Aim of the task: The entries should be written out again exactly as they read.

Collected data
━━━━━━━━━━
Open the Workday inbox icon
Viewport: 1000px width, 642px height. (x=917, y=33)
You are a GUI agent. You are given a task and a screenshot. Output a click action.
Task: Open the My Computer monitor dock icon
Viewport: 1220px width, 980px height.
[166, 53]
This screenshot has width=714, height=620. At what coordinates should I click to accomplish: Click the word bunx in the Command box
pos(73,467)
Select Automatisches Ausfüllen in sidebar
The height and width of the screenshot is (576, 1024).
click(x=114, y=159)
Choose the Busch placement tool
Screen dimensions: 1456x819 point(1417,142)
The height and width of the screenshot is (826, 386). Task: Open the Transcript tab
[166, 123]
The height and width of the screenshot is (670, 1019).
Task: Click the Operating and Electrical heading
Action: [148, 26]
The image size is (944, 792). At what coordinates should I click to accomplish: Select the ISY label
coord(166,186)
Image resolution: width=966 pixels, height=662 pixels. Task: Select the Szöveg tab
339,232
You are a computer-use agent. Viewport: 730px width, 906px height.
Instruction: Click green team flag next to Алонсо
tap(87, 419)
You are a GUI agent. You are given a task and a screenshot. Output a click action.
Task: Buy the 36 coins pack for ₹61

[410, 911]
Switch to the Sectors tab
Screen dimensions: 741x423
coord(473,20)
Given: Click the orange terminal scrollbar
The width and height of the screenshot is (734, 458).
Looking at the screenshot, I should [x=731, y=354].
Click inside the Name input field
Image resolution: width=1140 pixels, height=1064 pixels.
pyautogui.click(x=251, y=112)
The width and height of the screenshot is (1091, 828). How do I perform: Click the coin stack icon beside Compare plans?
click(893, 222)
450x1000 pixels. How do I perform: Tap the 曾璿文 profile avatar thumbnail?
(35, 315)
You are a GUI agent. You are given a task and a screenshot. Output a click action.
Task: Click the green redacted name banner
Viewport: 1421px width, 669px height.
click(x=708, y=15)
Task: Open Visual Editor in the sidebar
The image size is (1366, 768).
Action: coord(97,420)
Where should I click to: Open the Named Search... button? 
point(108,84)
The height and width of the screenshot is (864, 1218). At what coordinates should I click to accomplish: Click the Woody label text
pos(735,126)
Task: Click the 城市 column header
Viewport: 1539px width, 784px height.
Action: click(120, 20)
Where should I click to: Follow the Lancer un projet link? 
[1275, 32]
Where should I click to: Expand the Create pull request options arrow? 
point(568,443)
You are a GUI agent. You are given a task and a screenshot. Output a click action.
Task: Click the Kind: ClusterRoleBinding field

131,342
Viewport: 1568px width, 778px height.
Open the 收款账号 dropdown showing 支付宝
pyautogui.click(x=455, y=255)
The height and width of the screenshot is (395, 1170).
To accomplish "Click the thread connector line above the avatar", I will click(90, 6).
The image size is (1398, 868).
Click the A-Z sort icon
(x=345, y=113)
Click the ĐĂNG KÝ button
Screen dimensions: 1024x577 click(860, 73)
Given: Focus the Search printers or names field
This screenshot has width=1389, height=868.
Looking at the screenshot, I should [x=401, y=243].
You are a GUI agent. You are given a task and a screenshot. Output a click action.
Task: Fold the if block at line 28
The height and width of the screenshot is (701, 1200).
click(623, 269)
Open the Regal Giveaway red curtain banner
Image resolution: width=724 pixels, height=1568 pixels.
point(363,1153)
━━━━━━━━━━
Written solution:
Open the Workday inbox icon
Viewport: 1000px width, 642px height. (x=917, y=33)
You are a GUI agent. You are given a task and a screenshot. Output a click action.
Task: Open the My Computer monitor dock icon
Viewport: 1220px width, 980px height.
[166, 53]
This screenshot has width=714, height=620. At what coordinates should I click to accomplish: Click the word bunx in the Command box
pos(73,467)
Select Automatisches Ausfüllen in sidebar
The height and width of the screenshot is (576, 1024).
click(x=114, y=159)
Choose the Busch placement tool
Screen dimensions: 1456x819 point(1417,142)
The height and width of the screenshot is (826, 386). Task: Open the Transcript tab
[166, 123]
The height and width of the screenshot is (670, 1019).
Task: Click the Operating and Electrical heading
Action: [148, 26]
The image size is (944, 792). At what coordinates should I click to accomplish: Select the ISY label
coord(166,186)
Image resolution: width=966 pixels, height=662 pixels. Task: Select the Szöveg tab
339,232
You are a computer-use agent. Viewport: 730px width, 906px height.
Instruction: Click green team flag next to Алонсо
tap(87, 419)
You are a GUI agent. You are given a task and a screenshot. Output a click action.
Task: Buy the 36 coins pack for ₹61

[410, 911]
Switch to the Sectors tab
Screen dimensions: 741x423
coord(473,20)
Given: Click the orange terminal scrollbar
The width and height of the screenshot is (734, 458).
Looking at the screenshot, I should [x=731, y=354].
Click inside the Name input field
Image resolution: width=1140 pixels, height=1064 pixels.
pyautogui.click(x=251, y=112)
The width and height of the screenshot is (1091, 828). How do I perform: Click the coin stack icon beside Compare plans?
click(893, 222)
450x1000 pixels. How do I perform: Tap the 曾璿文 profile avatar thumbnail?
(35, 315)
You are a GUI agent. You are given a task and a screenshot. Output a click action.
Task: Click the green redacted name banner
Viewport: 1421px width, 669px height.
click(x=708, y=15)
Task: Open Visual Editor in the sidebar
The image size is (1366, 768).
Action: coord(97,420)
Where should I click to: Open the Named Search... button? 
point(108,84)
The height and width of the screenshot is (864, 1218). At what coordinates should I click to accomplish: Click the Woody label text
pos(735,126)
Task: Click the 城市 column header
Viewport: 1539px width, 784px height.
Action: click(120, 20)
Where should I click to: Follow the Lancer un projet link? 
[1275, 32]
Where should I click to: Expand the Create pull request options arrow? 
point(568,443)
You are a GUI agent. You are given a task and a screenshot. Output a click action.
Task: Click the Kind: ClusterRoleBinding field

131,342
Viewport: 1568px width, 778px height.
Open the 收款账号 dropdown showing 支付宝
pyautogui.click(x=455, y=255)
The height and width of the screenshot is (395, 1170).
To accomplish "Click the thread connector line above the avatar", I will click(90, 6).
The image size is (1398, 868).
Click the A-Z sort icon
(x=345, y=113)
Click the ĐĂNG KÝ button
Screen dimensions: 1024x577 click(860, 73)
Given: Focus the Search printers or names field
This screenshot has width=1389, height=868.
Looking at the screenshot, I should [x=401, y=243].
You are a GUI agent. You are given a task and a screenshot. Output a click action.
Task: Fold the if block at line 28
The height and width of the screenshot is (701, 1200).
click(623, 269)
Open the Regal Giveaway red curtain banner
Image resolution: width=724 pixels, height=1568 pixels.
point(363,1153)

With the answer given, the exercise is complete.